TEXTAUSSCHNITT
============
Auch dieses Jahr gleich zu Jahresbeginn hat die Frankfurter Allgemeine Zeitung die Entwicklung der Aktien dargestellt. Die Botschaft lautet: an Aktien führt für Sparerinnen und Sparer kein Weg vorbei. Anlass, erneut hier, wie schon vor einem Jahr, einen kritischen Blick auf die sogenannte »Aktienkultur« zu werfen. Von Thomas Walter
Die FAZ (4. Januar 2022) stellt in einem sogenannten »Renditedreieck« dar, welche Renditen Aktien seit Ende der 40er Jahre in der BRD abwarfen. Das Renditedreieck gibt an, wie groß die durchschnittliche Rendite (Verzinsung) war, wenn man zum Jahresende t bis zum Jahresende t+x an einem Aktienfonds beteiligt war, der genau die Entwicklung des deutschen Aktienindex DAX nachzeichnet. Abzuziehen wären allerdings die Gebühren, die ein Fonds für solche Angebote verlangt. Die Zahlen sind außerdem für die Zeit vor 1988 zurückberechnet worden, weil der DAX erst zum 1. Juli 1988 geschaffen wurde.
Solche sogenannten ETFs (exchange traded funds), die einen Aktienindex nachbilden, werden als einfache Aktiensparmethode angepriesen. Die Sparer:innen müssen sich keine Gedanken machen, welche einzelne Aktien sie zum Kauf auswählen sollen. Der Fonds mixt die Aktien so, dass die gleiche Entwicklung wie beim DAX herauskommt. Solche ETFs setzen allerdings voraus, dass es einen von ihnen selbst unabhängigen Aktienhandel gibt, dessen Ergebnis sie dann nachbilden. Je größer der Anteil der ETFs an den umlaufenden Aktien, desto mehr beeinflussen die ETFs selbst die Entwicklung, was zu wilden Ausschlägen führt, die dann wieder Unterbrechungen des Aktienhandels erzwingen, bis sich die Lage wieder beruhigt. ETFs können also nicht als Aktiensparmethode für alle dienen.
============
AUFGABE
Setze den Text über Aktiensparen und ETFs nach seinem letzten Satz fort.
============
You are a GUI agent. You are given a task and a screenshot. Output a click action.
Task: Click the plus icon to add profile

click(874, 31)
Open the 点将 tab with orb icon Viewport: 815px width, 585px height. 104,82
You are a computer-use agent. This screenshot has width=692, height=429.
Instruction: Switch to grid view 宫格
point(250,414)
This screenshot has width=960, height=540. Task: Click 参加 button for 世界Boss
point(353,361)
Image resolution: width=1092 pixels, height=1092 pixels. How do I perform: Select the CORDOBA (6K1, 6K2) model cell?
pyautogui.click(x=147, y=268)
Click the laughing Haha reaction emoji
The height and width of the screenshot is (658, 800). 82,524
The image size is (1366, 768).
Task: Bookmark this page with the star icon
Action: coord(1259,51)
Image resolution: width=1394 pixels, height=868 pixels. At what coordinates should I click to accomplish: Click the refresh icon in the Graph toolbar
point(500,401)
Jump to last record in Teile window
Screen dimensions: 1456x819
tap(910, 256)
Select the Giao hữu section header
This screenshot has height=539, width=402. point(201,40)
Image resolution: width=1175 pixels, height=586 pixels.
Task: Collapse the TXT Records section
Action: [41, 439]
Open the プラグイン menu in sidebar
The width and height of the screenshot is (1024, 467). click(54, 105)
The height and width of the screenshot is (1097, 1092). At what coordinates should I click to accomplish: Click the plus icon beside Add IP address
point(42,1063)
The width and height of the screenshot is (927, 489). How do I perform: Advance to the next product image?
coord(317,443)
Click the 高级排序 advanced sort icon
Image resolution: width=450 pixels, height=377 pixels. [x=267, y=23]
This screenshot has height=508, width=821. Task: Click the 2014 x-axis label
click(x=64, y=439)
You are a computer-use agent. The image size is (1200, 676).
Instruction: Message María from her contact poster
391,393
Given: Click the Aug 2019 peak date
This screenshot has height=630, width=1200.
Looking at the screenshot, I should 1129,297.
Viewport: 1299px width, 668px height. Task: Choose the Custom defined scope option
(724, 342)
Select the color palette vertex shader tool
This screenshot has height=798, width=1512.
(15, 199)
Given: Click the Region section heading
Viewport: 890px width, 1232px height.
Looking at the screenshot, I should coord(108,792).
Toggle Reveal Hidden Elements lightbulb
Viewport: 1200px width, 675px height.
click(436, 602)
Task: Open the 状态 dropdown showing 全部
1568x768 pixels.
============
ERGEBNIS
Aktienrenditen und Zinsen
Von Jahresende 1948 bis Jahresende 1949 konnten Leute mit genug Geld, um Aktien zu kaufen, laut Renditedreieck eine Rendite von 152 Prozent einheimsen, von Jahresende 2020 bis Jahresende 2021 eine von 16 Prozent. 2019 bis 2020 waren es 4 Prozent gewesen, 2018 bis 2019 25 Prozent. Wer Ende 1948 in einen solchen DAX-Fonds investiert hätte, hätte bis heute eine durchschnittliche Jahresrendite von 11 Prozent erzielt. Wer dasselbe Jahresende 1989 tat, kam bis heute auf eine Durchschnittsrendite von 7 Prozent.
Diese Aktienrenditen (Kurssteigerung von Jahresende zu Jahresende plus Dividendenzahlung) schwanken stark, sind aber doch deutlich höher als die Nullzinsen, die man inzwischen auf dem Sparbuch bekommt. Oft ziehen die Banken ihren Sparer:innen sogar etwas ab. Auch wer festverzinsliche Wertpapiere kauft, muss mit null oder gar negativen Zinsen rechnen. Zehnjährige Bundesanleihen rentieren derzeit unter null, auch wenn vielleicht eine steigende Inflation die Renditen für neue Emissionen (Verkauf neuer Wertpapiere) über null treiben könnte.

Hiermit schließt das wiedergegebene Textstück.